- **WORK INSTRUCTION**
Everything from the line containing "Screen dimensions: 1164x884" through the final line of the entries, both included, should be copied exactly and with nothing else; please skip pictures.

- **RECORDS TO PROCESS**

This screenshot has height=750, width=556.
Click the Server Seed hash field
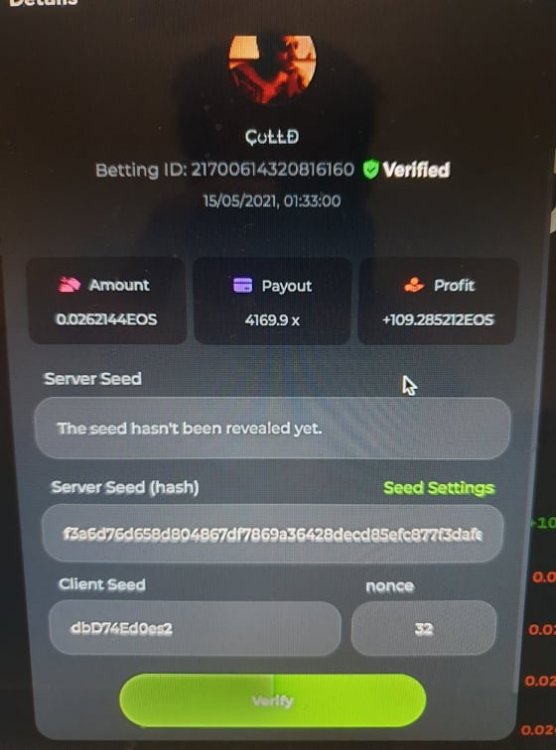(273, 533)
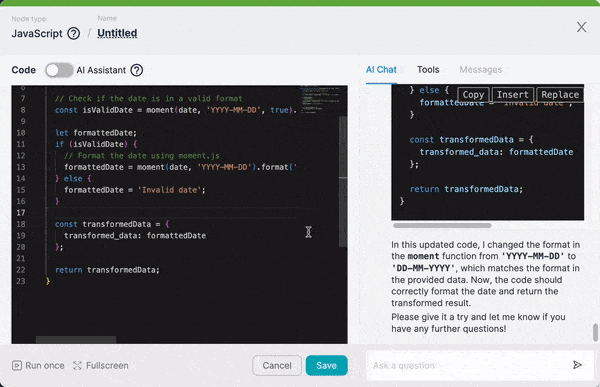
Task: Open the Messages tab
Action: 481,70
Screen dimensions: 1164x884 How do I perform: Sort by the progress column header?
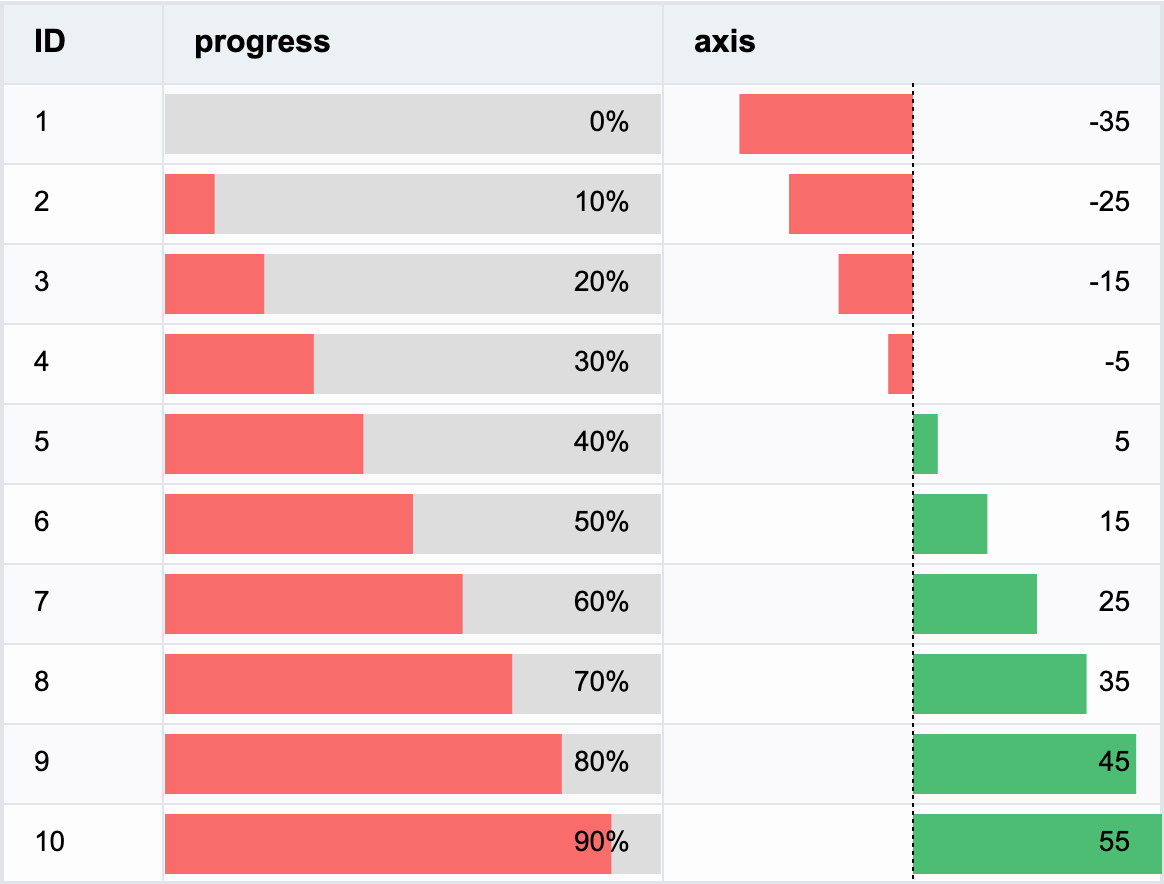tap(413, 42)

- **ANSWER FOR THE TASK**
Screen dimensions: 1164x884 How do I perform: Sort by the progress column header?
tap(413, 42)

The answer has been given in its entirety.